Who am I?
Programmer, systems/network administrator, freelance tech writer, Free Software advocate, and general technology wonk. I frequently post to discussions on GNU/Linux; Debian; copyright, patent, trademark, and licensing; data processing and analysis; online rights and privacy issues; and related topics. I'm interested in and work on collaborative discussion topics including email, Usenet, weblogs, Wikis, spam, and filtering methods. I've designed, deployed, documented, or contributed to several of these, with more work in process.
What I've Been Doing Lately
(January, 2006)Um. Time seems to have happened and I'm back in Palo Alto, doing Linuxy stuff for XenSource, enjoying the civilized world, and breaking in got new wheels on Skyline and Hwy 1. Need to hit the snow before it's too late while we're at it.

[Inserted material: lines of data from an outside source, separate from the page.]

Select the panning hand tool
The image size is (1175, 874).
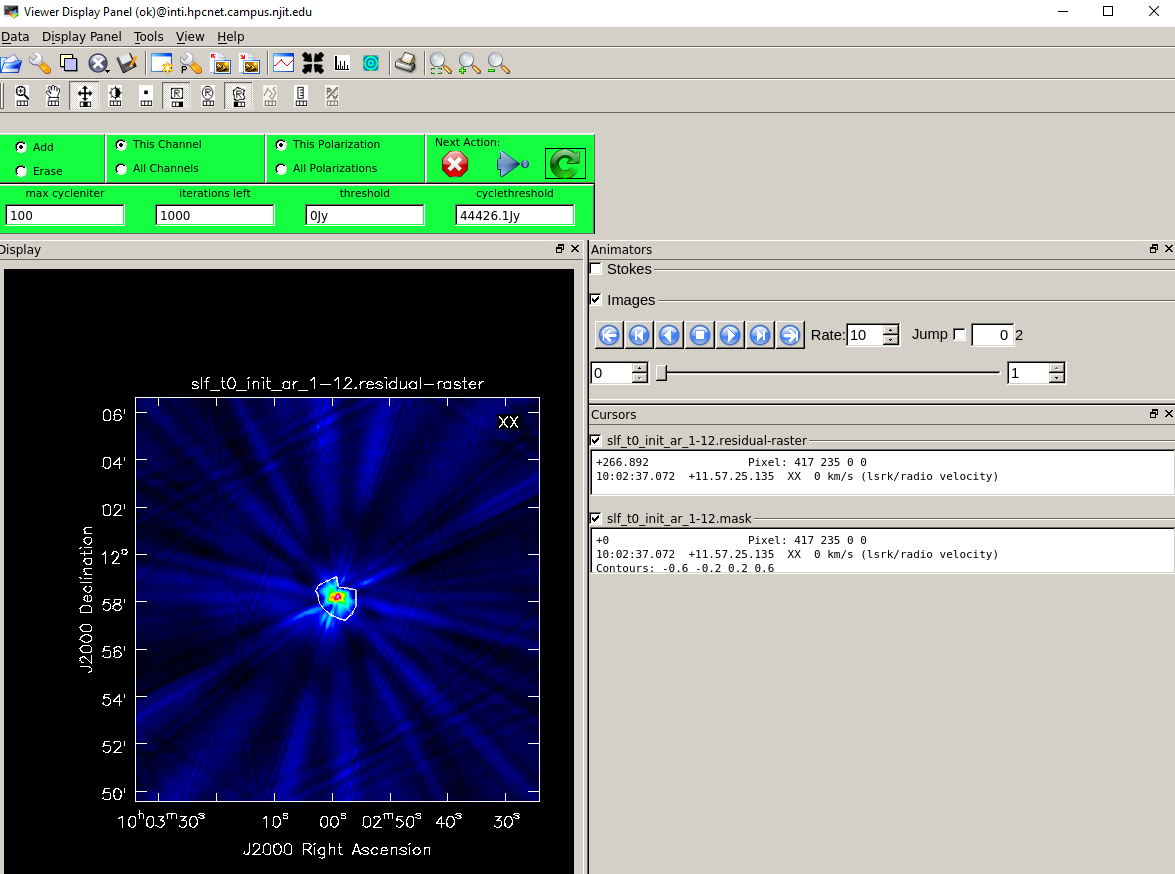coord(53,96)
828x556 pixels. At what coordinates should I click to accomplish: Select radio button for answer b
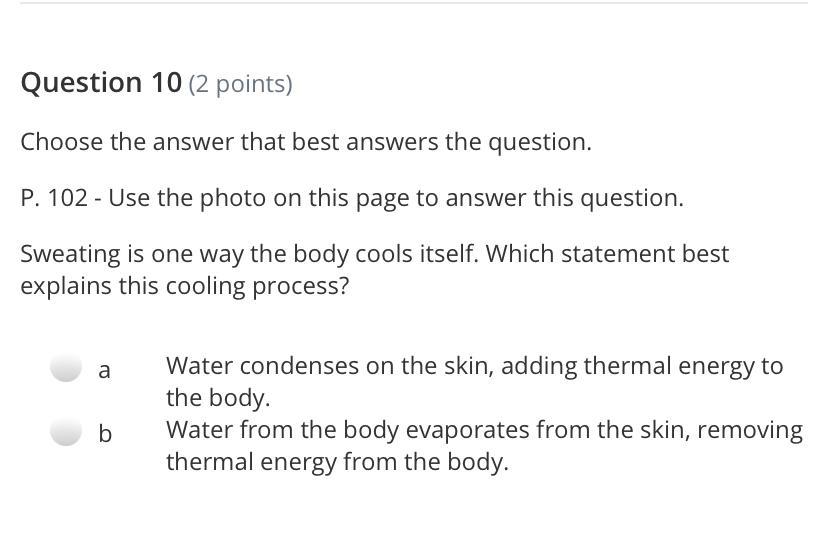[x=66, y=431]
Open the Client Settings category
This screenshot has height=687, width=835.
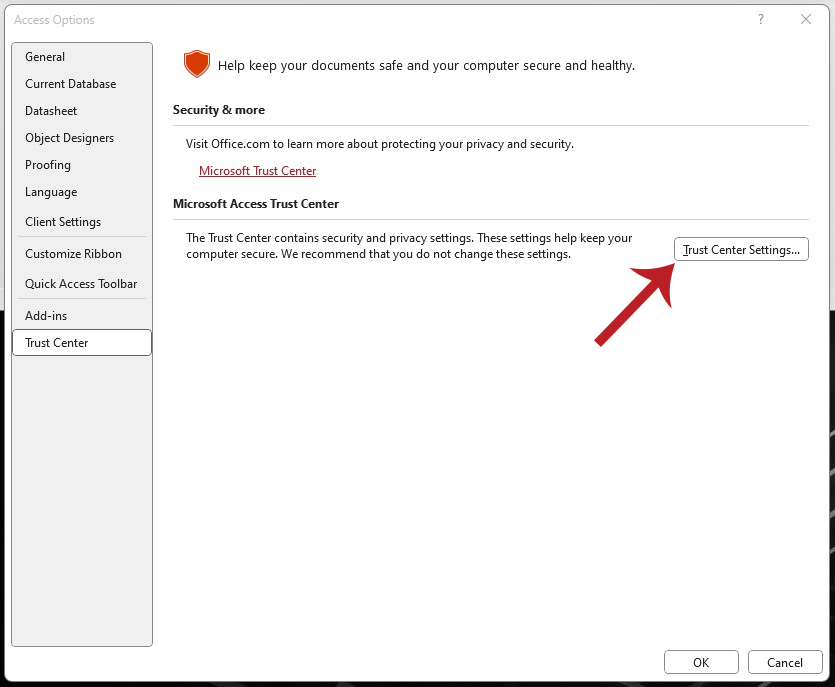click(63, 222)
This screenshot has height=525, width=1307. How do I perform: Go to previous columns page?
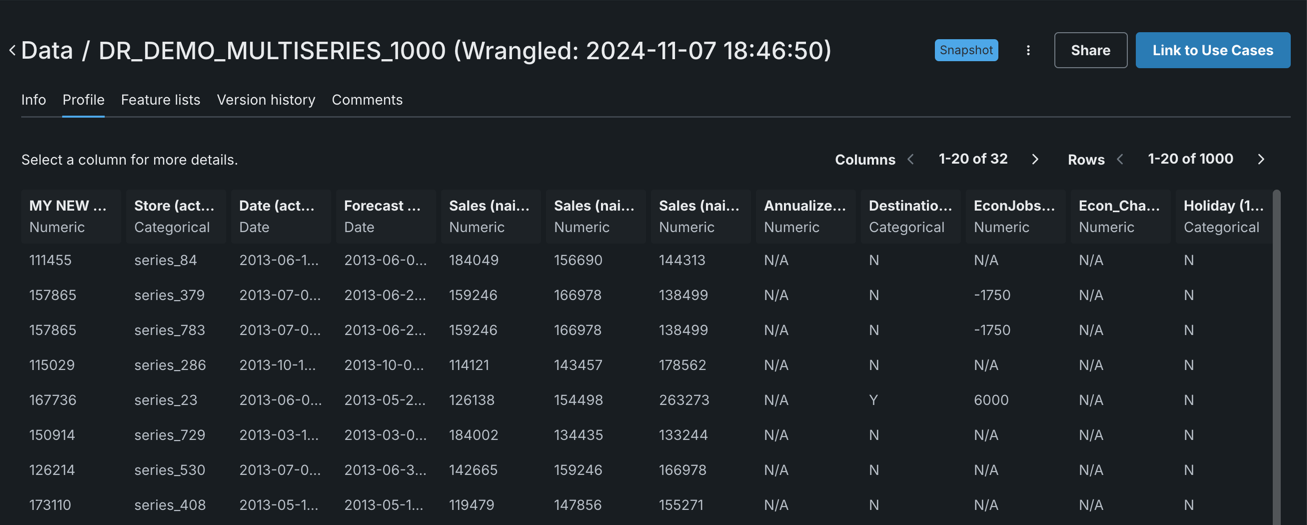point(911,159)
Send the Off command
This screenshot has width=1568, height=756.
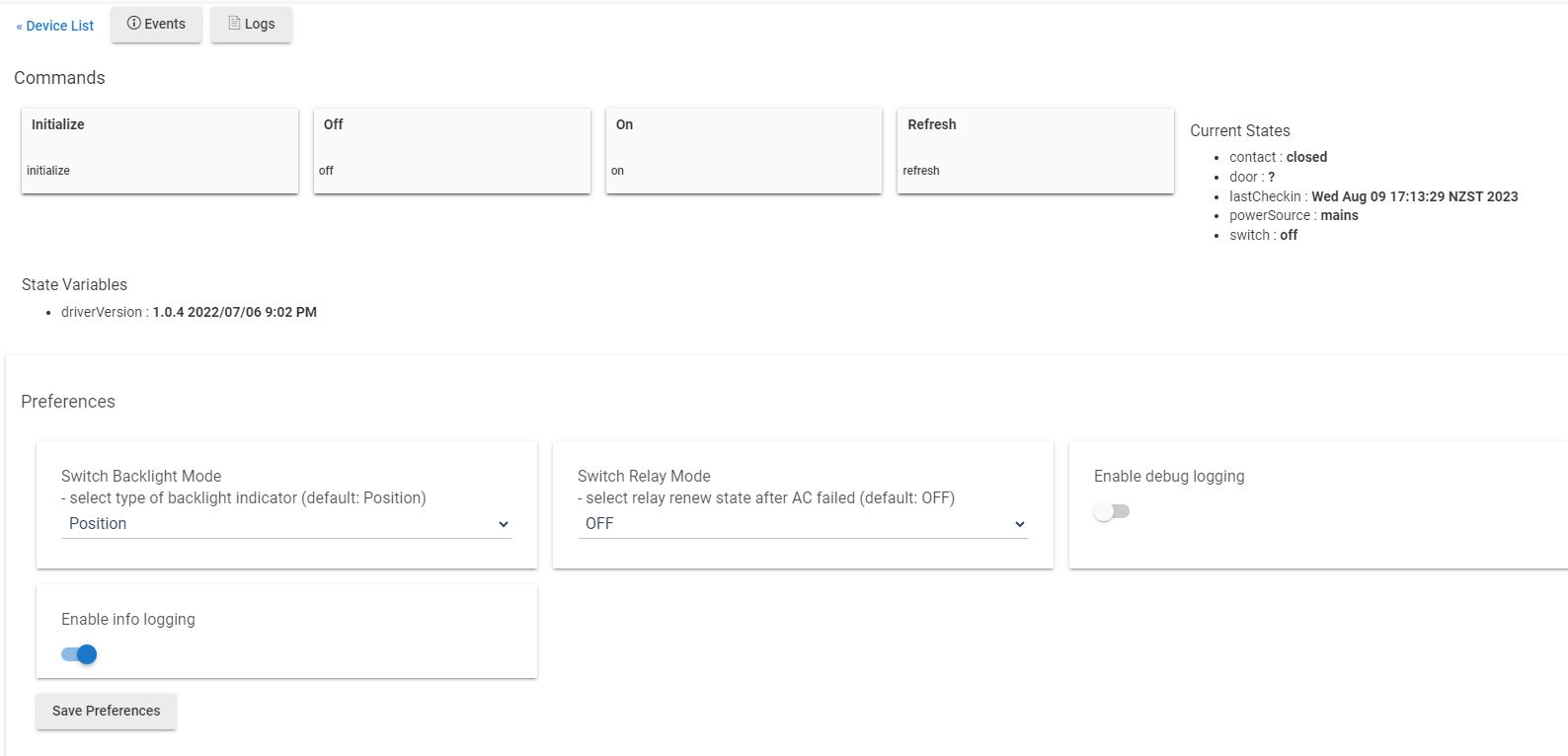pyautogui.click(x=451, y=150)
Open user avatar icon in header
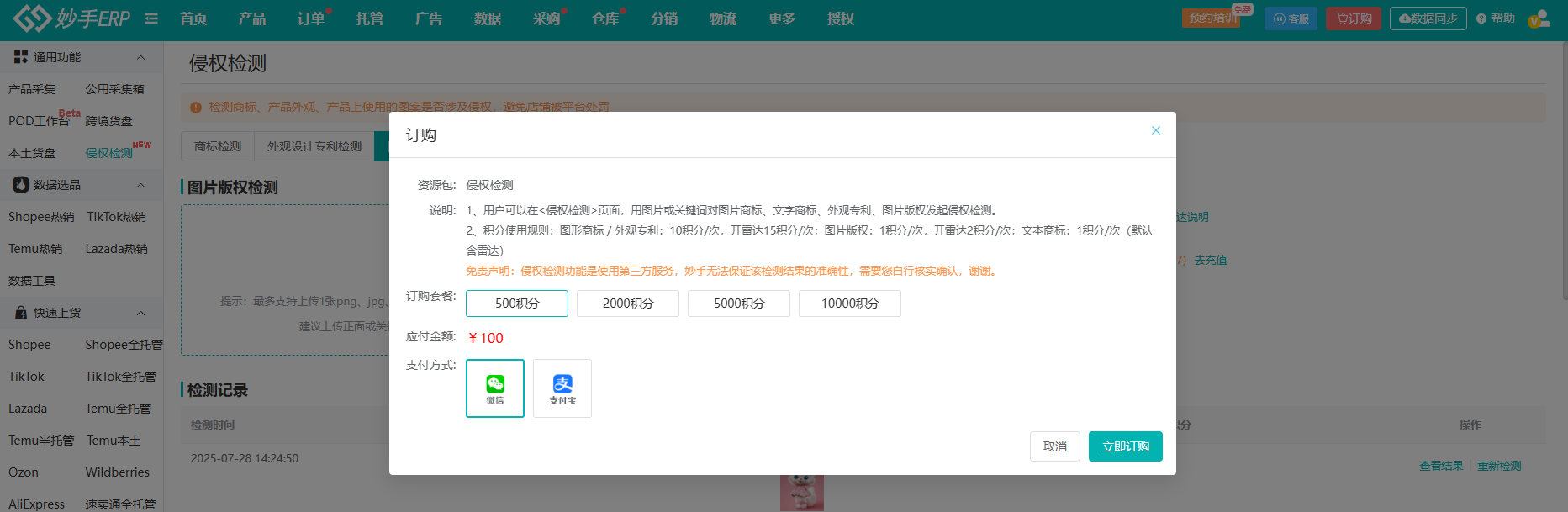Image resolution: width=1568 pixels, height=512 pixels. point(1539,18)
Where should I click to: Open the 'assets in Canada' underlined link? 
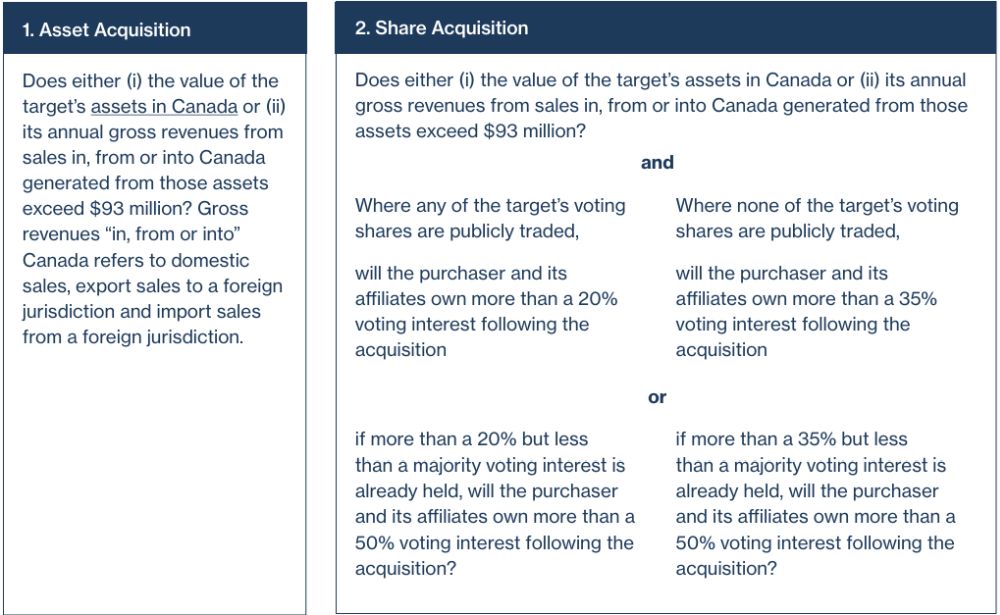[x=164, y=106]
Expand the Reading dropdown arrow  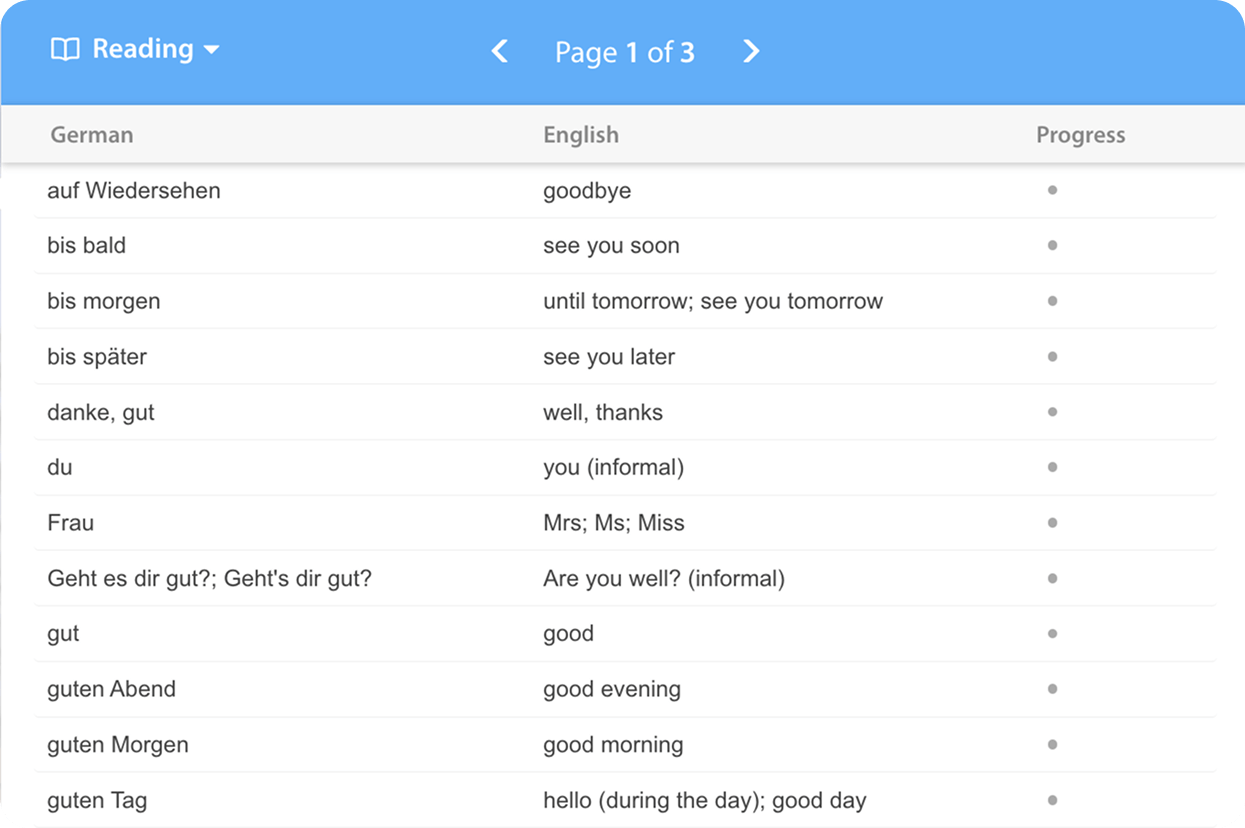211,50
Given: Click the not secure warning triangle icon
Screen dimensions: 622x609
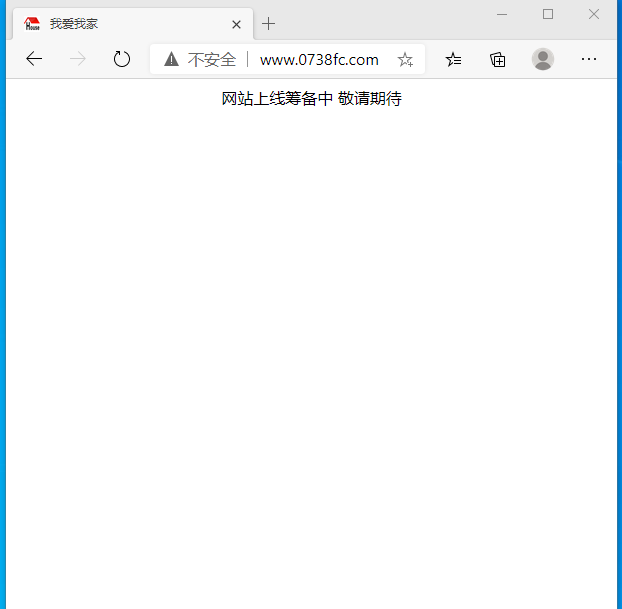Looking at the screenshot, I should click(x=171, y=60).
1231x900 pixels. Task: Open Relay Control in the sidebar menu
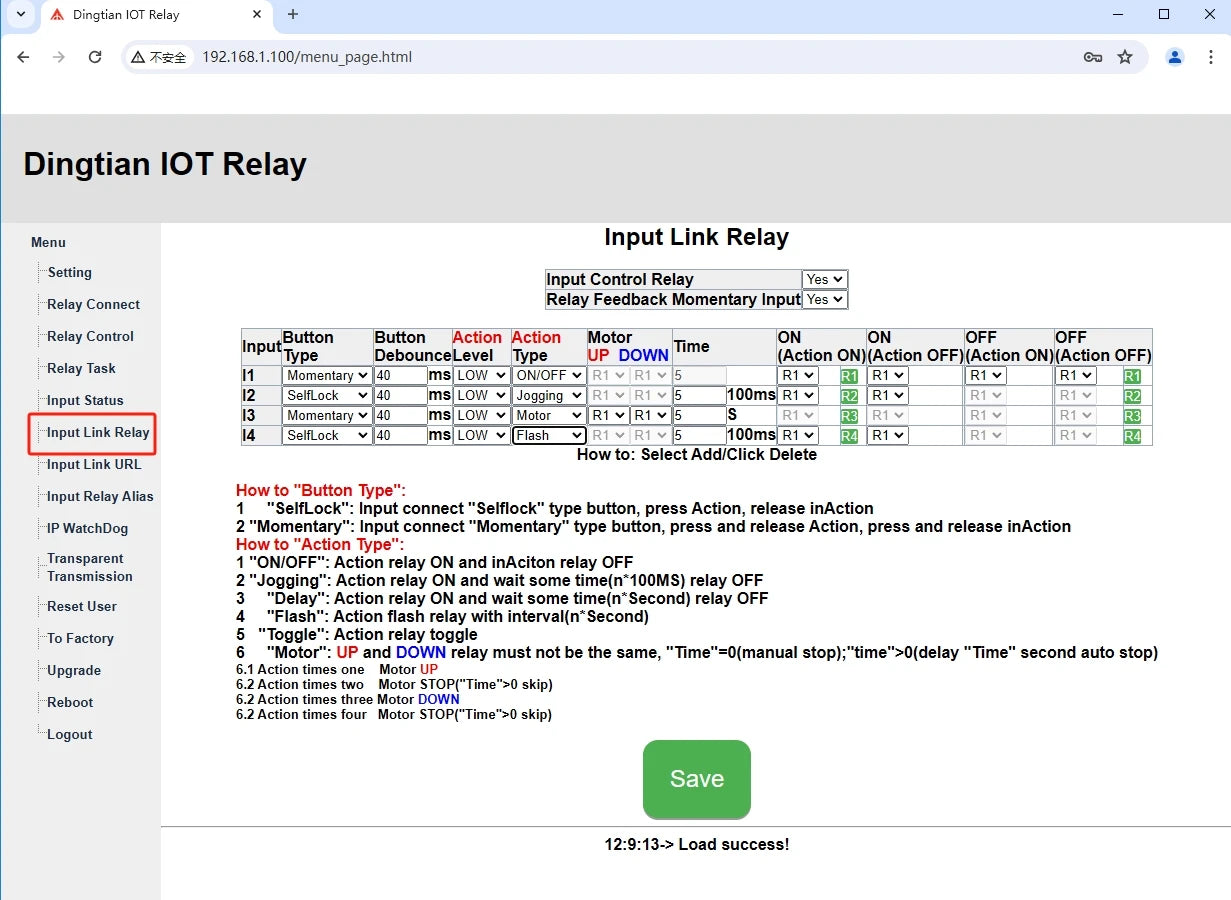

(14 November, 2004) My day job is running a computer lab at a youth center. Admitted GNU/Linux and Free Software bigot that I am, running a bunch of legacy MS Windows boxes grates a bit, not to mention the security and maintenance headaches involved. One of the first modifications I'd made to the systems was to install Mozilla Firefox, and encouraged its use over MSIE. With additional security issues piling up over the summer, I disabled external MSIE access to all but a small number of sites. Experience over seven+ months? A great success, very few access issues, and no browser-based security issues with Firefox.
(19 September 2004) if you found me through the New York Times AdWare article, I've written a technical companion addressing a few points that couldn't be worked into the piece, titled Spyware, Adware, Windows, GNU/Linux, and Software Culture, which you might enjoy reading.
I used to actively fight and track spam, and report spam statistics. Now mostly historical: I found that ASNs (autonomous system numbers) and CIDRs are highly useful for aggregating spam activity. I've posted some plots of spam by ASN and cumulative spam by ASN, as well as monthly ASN spam rankings, periodically updated. Online now are current month to date, updated every few days (if I'm consistent), January 2004, February 2004, March 2004, April 2004, May 2004, June 2004, and (July and August are included in September's report) September 2004.
Note that the data here are for one not entirely average Joe's personal ISP-based email address. This reflects my own well-known and long-established email address, the fact that I LART aggressively, and my ISP's own spam filtering, of which I'm only partially aware. There are also some mild overcounting issues in my reports. But the trends should be clear: spam is VERY highly concentrated in a VERY small number of VERY poorly managed networks. For more on ASNs there's the TWikIWeThey Spam by ASN page. I also recommend Joe St. Sauver's University of Oregon website. My recommendation is that you evaluate your own spam email patterns and deterine your own ASN breakdowns for spam/ham (non-spam) volumes. The advantage of ASNs is that even a relatively small spam archive generates very clear and actionable patterns. See the links above for methods -- a reverse-DNS lookup on an IP will give you both ASN and CIDR, using asn.routeviews.org.
My own spam filtering system consists largely of SpamAssassin, with both remote and Bayesian checks enabled, and a locally maintained whitelist of known correspondents. Combined I get better than 95-97% filtering of spam, with < 1% false positives.
If you want to add an X-ASN header to your mail via a procmail rule, I've created the following recipie, procmail-asn-header. Bayesian classifiers such as SpamAssassin and other should pick this up and start classifying ASNs by spamminess, automatically.
Last updated 2005/08/27 02:40:14